Dataset excerpts START
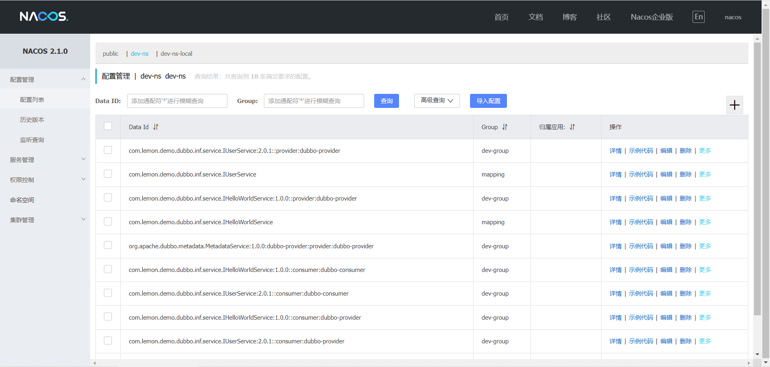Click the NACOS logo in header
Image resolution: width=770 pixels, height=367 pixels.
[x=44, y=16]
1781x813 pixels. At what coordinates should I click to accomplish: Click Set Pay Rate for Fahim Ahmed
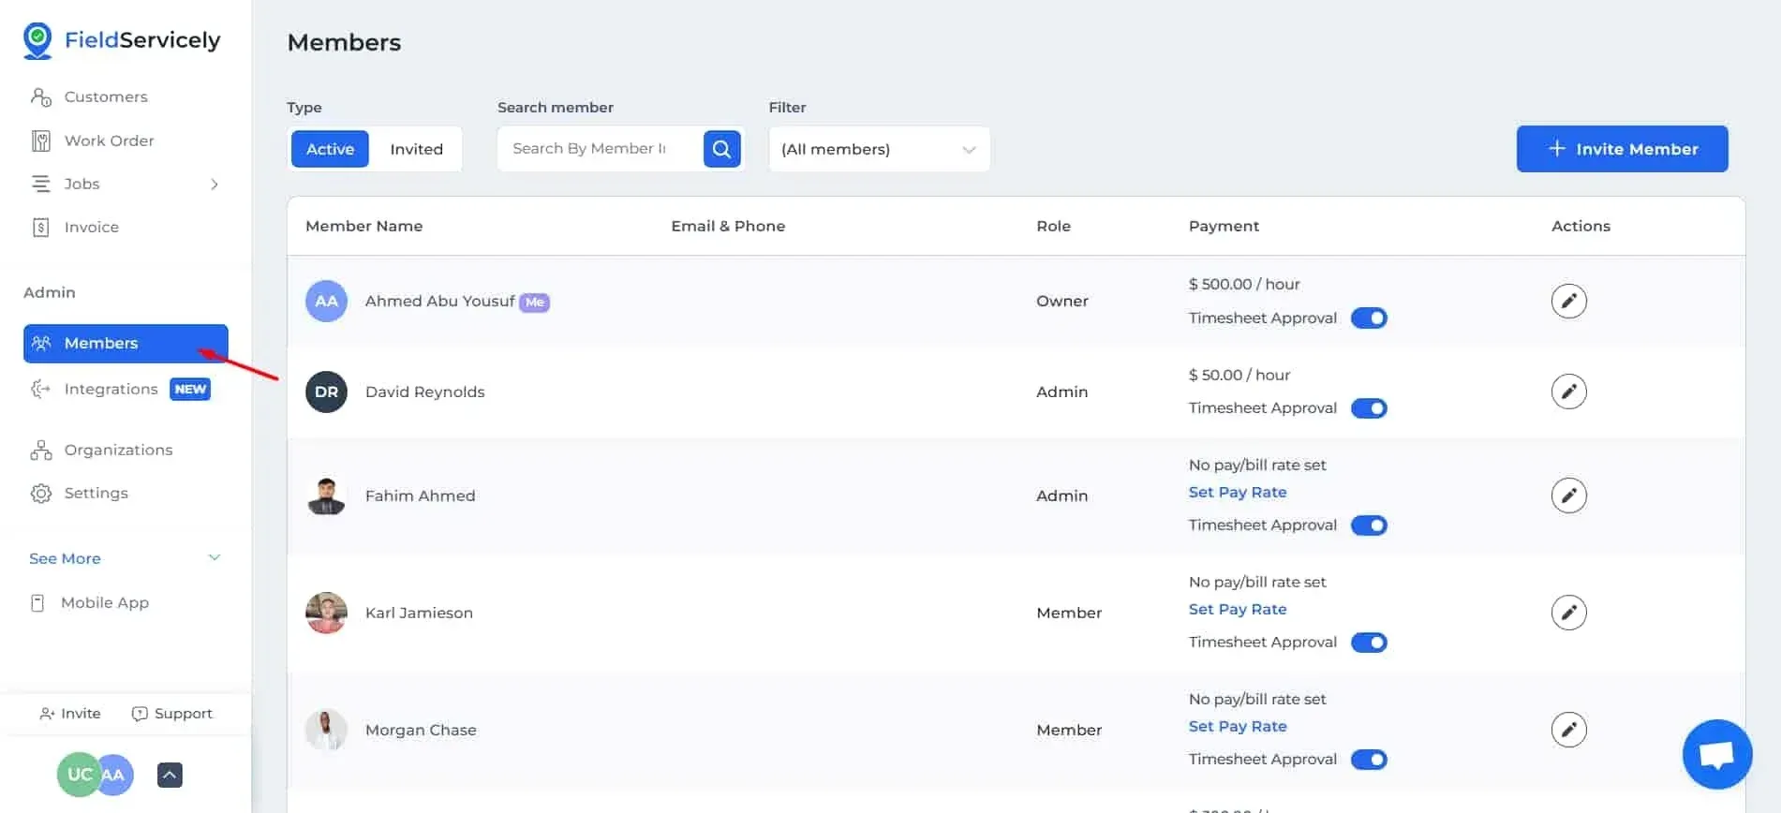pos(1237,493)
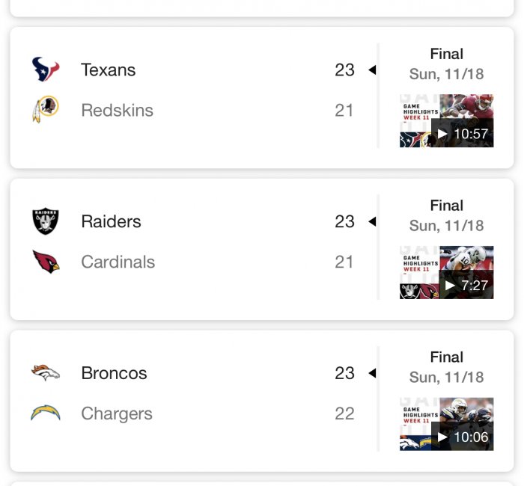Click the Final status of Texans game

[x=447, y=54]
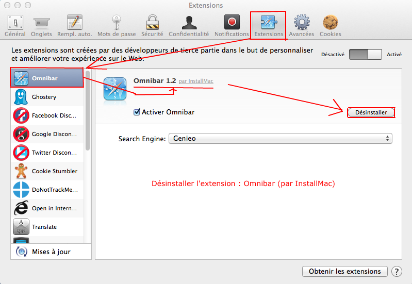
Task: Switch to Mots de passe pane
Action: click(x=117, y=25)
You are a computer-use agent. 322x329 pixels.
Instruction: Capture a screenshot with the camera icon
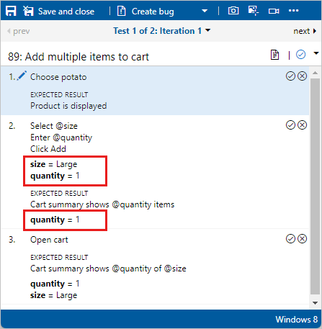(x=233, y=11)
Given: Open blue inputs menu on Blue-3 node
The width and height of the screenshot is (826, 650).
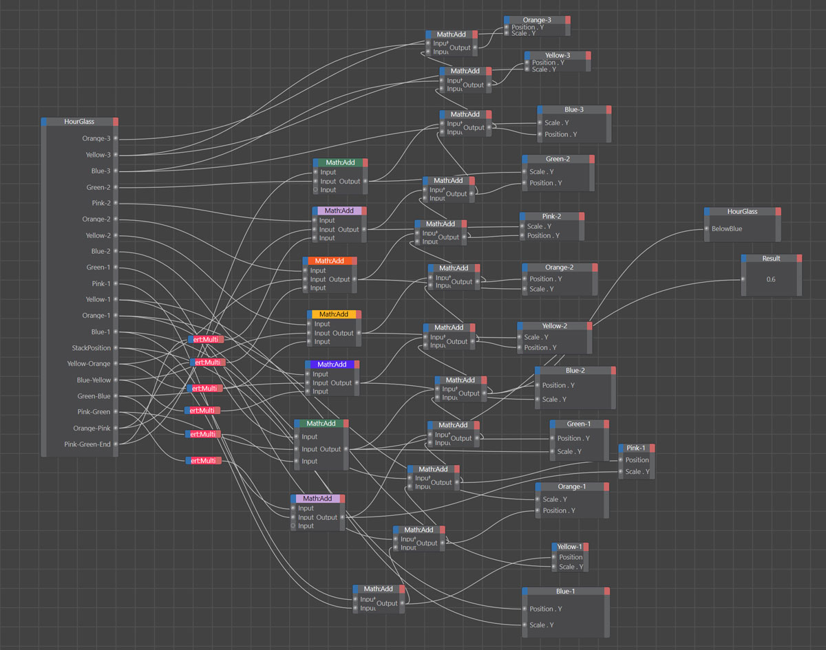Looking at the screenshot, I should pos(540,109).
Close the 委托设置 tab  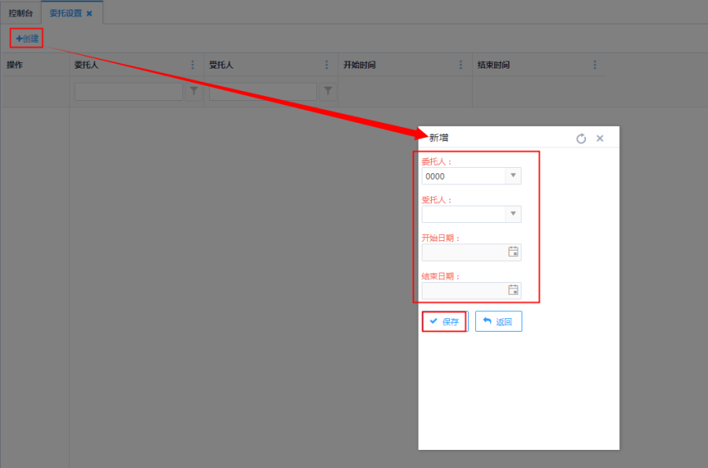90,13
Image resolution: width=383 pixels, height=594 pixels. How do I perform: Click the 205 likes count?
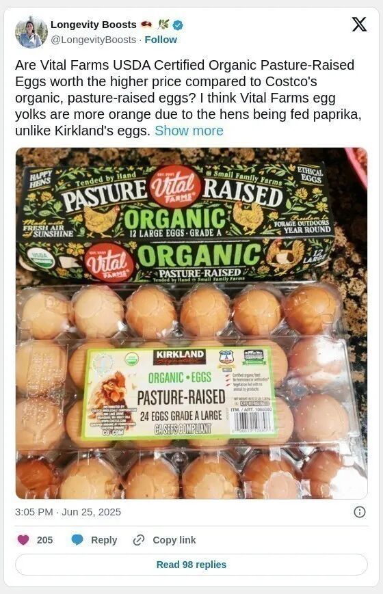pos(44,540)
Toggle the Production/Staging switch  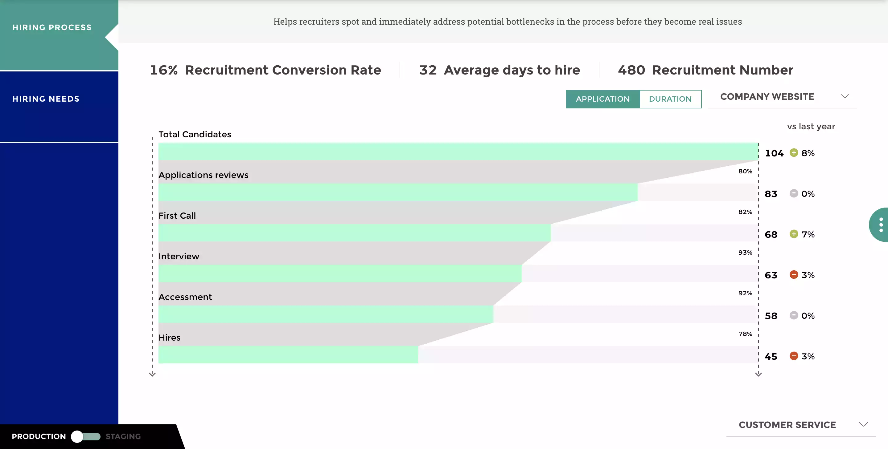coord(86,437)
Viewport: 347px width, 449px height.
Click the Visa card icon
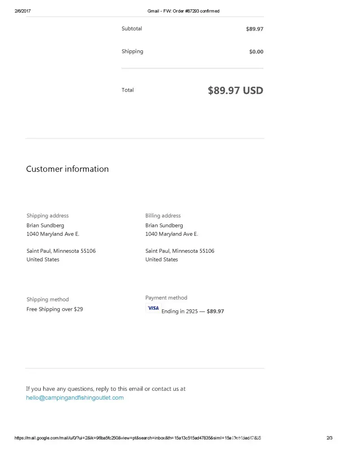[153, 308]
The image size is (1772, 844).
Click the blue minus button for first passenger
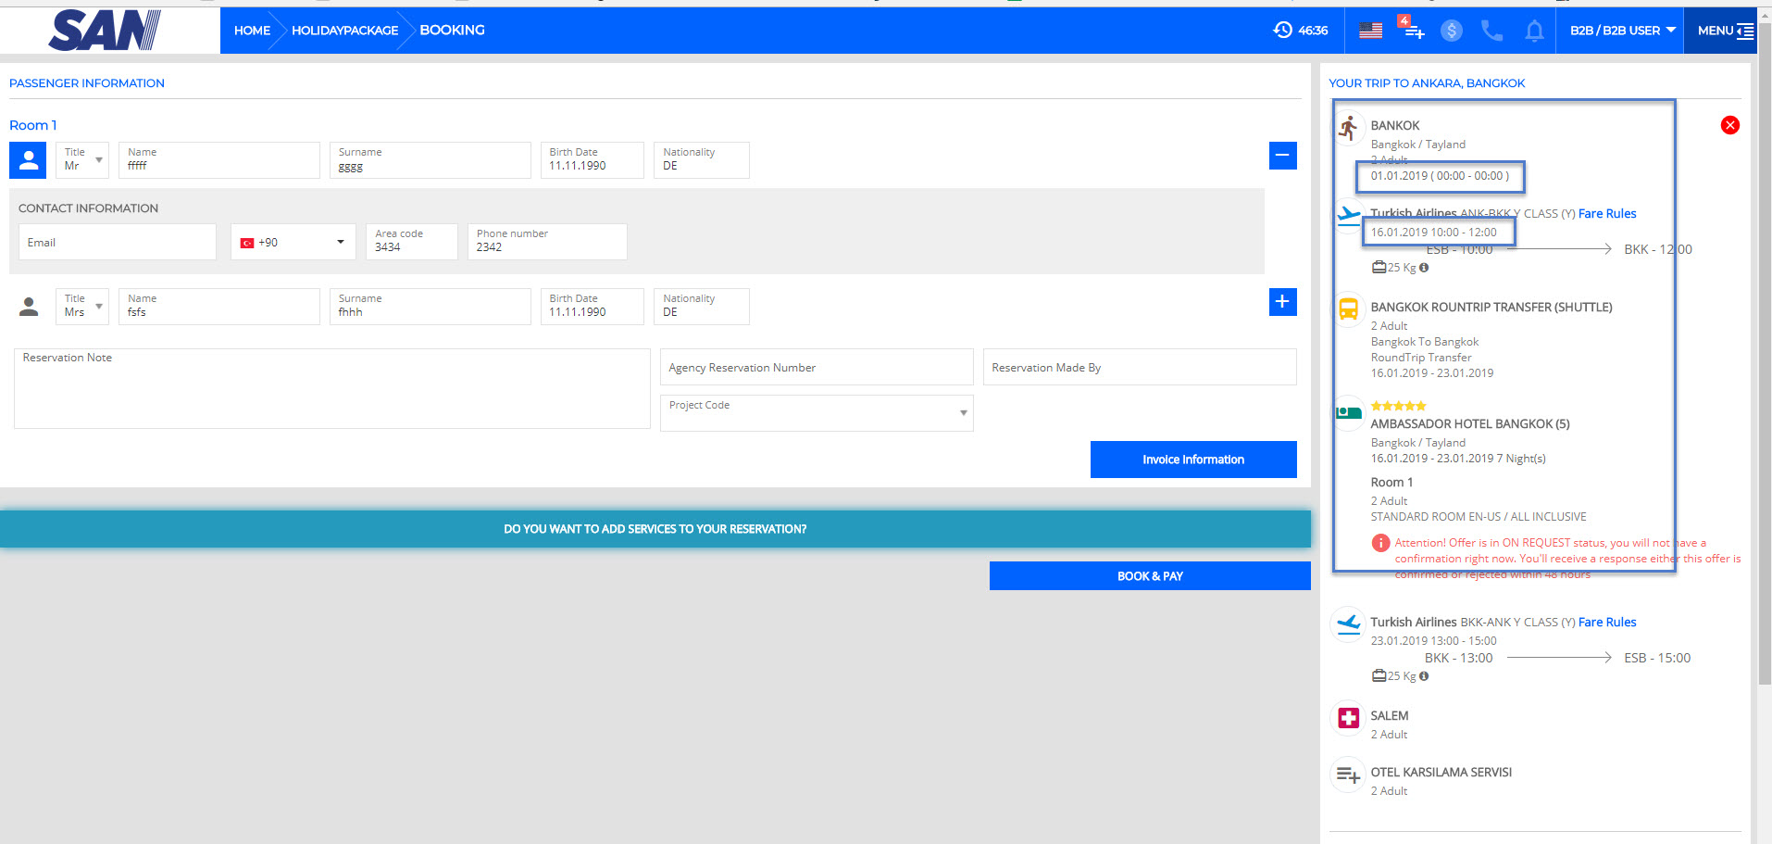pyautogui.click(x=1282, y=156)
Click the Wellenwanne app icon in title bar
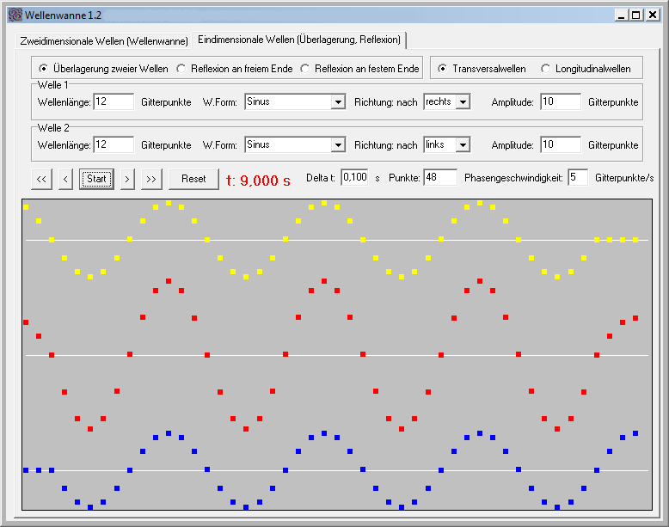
Dataset excerpts END
Prompt » Using the records above, return word for word the lines that begin at the one containing "1781x813 pixels. At" and end at the one containing "You are a computer-use agent. 322x329 pixels.", both of them included and no pictures.

Solved exercise »
1781x813 pixels. At what coordinates should I click to accomplish: Click Set Pay Rate for Fahim Ahmed
pos(1237,493)
Click the Final status of Texans game

[x=447, y=54]
Task: Switch to Mots de passe pane
Action: click(x=117, y=25)
You are a computer-use agent. 322x329 pixels.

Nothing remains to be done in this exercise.